Sir Hasard Killigrew und seine Crew waren eine verschworene Gemeinschaft, in deren Nähe ich mich wohl fühlte. Seit rund sechs Wochen befand ich mich auf der Schebecke und hatte mich – soweit ich das selbst beurteilen konnte – gut eingelebt.
Die Strahlen der aufgehenden Sonne färbten die östliche Kimm, als ich mich, mit Farbkübel und Pinsel bewaffnet, beim Wachgänger auf dem Achterdeck meldete. Mit Roger Brighton, dem Takelmeister, verband mich von Anfang an ein besonderes Verhältnis – wie auch mit den vier anderen Arwenacks, die ebenfalls zum Dienst auf die „Respectable“ gepreßt worden waren.
Unwillkürlich versteifte sich meine Haltung.
„Clint Wingfield meldet sich für Arbeit außenbords!“
Erst als der Takelmeister belustigt die Brauen hochzog, entsann ich mich, daß derlei militärisches Gehabe auf der Schebecke verpönt war. Aber so ist das eben. Wenn man alles besonders gut hinkriegen will, dann zäumt man das Pferd beim Schwanz auf.
„Ein neuer Anstrich schadet bestimmt nicht“, sagte der Takelmeister. „Das Schanzkleid ist an gut einem Dutzend Stellen ausgebessert.“
Er half mir, das Brett des Bootsmannsstuhls in die beiden Stroppen einzuhängen und abzufieren. Bei ruhiger See war die Arbeit ein Kinderspiel, und ich hatte schon Schlimmeres erlebt.
Vor einer mäßigen Brise aus leicht wechselnden südlichen Richtungen segelte die Schebecke unter Vollzeug auf Nordkurs. Der Himmel war von tiefem Blau, das Meer ebenfalls, eine sanfte Dünung strebte dem Festland entgegen.
Gestern hatten wir die Palkstraße hinter uns gelassen. Zur Zeit befanden wir uns ungefähr auf der Höhe von Nagapattinam, jedoch außer Sichtweite der Küste. Ich schätzte die Entfernung auf etwa fünfzehn bis zwanzig Seemeilen.
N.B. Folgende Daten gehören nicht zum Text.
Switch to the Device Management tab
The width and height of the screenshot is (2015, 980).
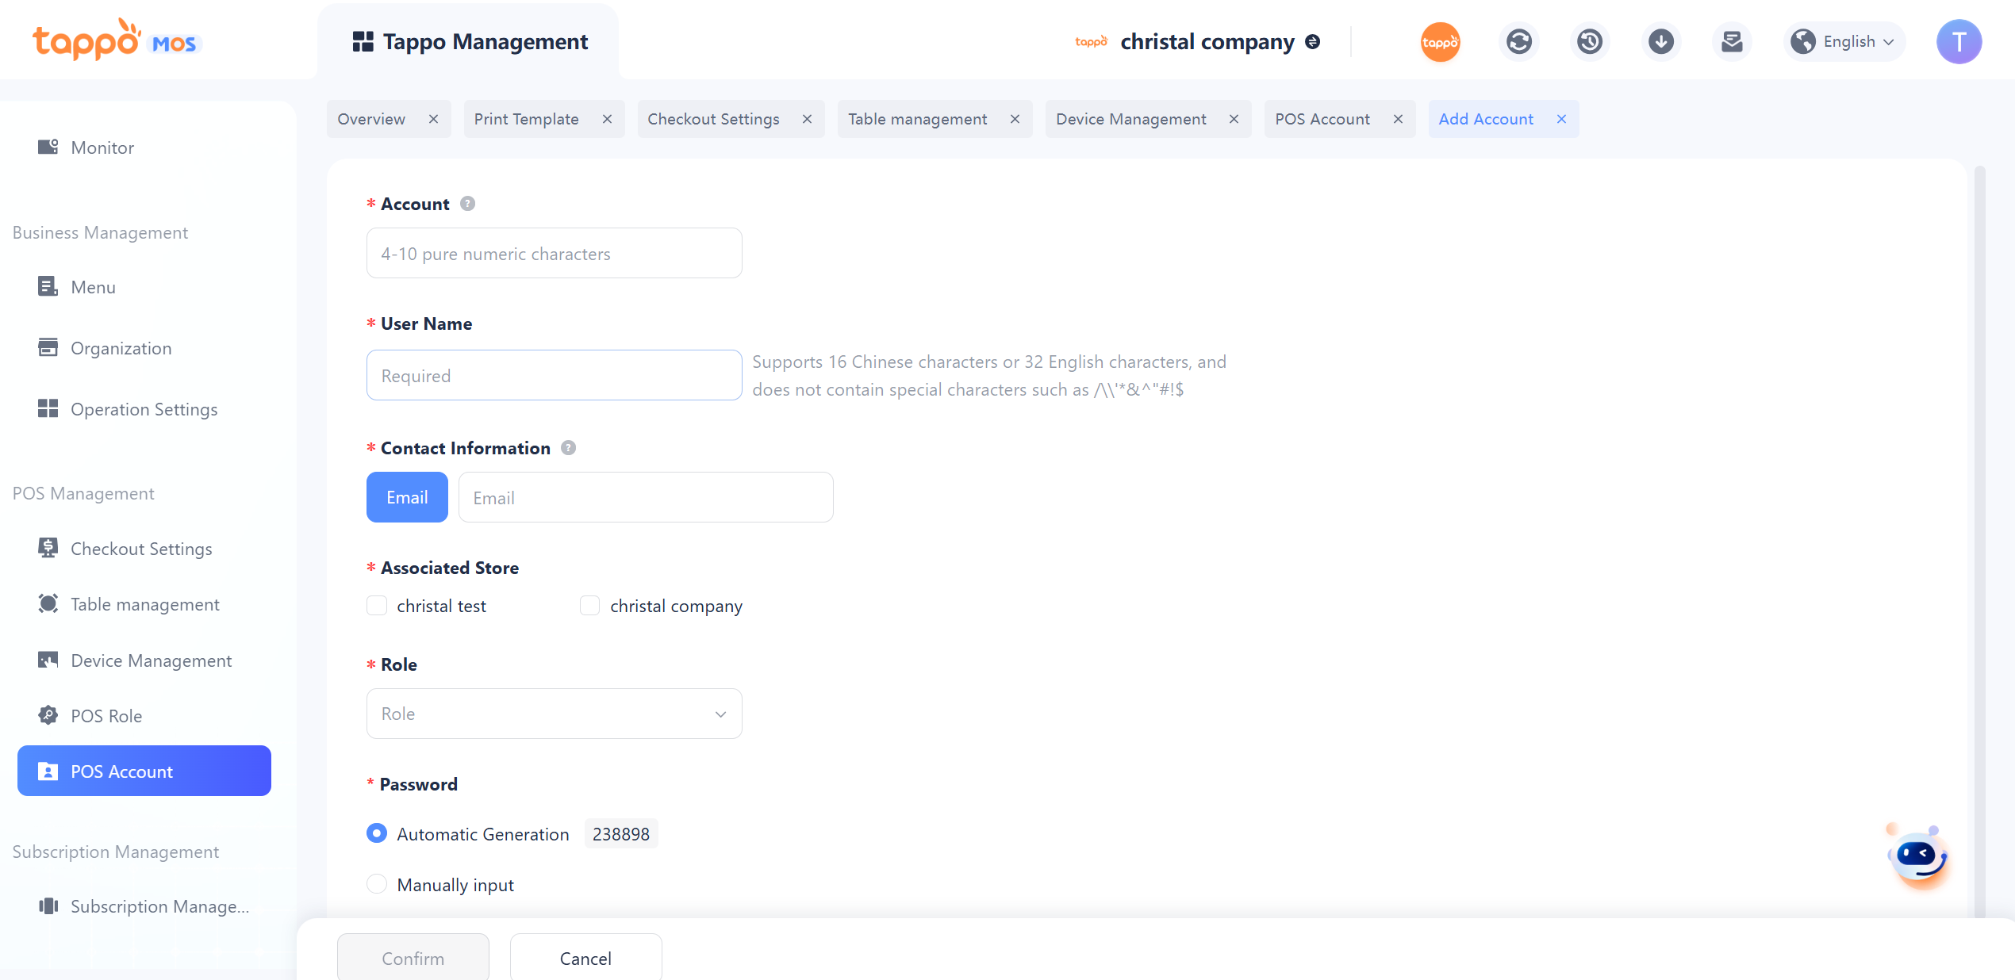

Zufällig hatte ich aufgeschnappt, daß die Hafenstadt Karikal, nur wenig nördlich von Nagapattinam gelegen, unter portugiesischer Herrschaft stand. Dan O’Flynn schien das aus den Karten herausgelesen zu haben. Es wunderte mich nicht, daß der Seewolf jede neuerliche Feindberührung vermeiden und statt dessen möglichst schnell Madras anlaufen wollte, um unsere wertvolle Ladung zu löschen. In Mannar auf Ceylon hatten wir wieder mal erfahren, daß wir nicht umsichtig genug sein konnten. Dabei scheuten die Arwenacks gewiß keine Auseinandersetzungen, gleichgültig, ob sie mit Fäusten oder mit Schiffsgeschützen ausgetragen wurden.
Soviel ich inzwischen wußte, hatte Philip Hasard Killigrew dem Maharadscha von Bombay sein Wort gegeben, eine Fracht von insgesamt elf Tonnen Gold und Silber sicher dem indischen Mogulkaiser Akbar zu überstellen. Der Sultan von Golkonda würde die Ladung in Madras übernehmen und weiterleiten, die Gegenleistung des Maharadschas bestand in Handelskonzessionen für die englische Krone.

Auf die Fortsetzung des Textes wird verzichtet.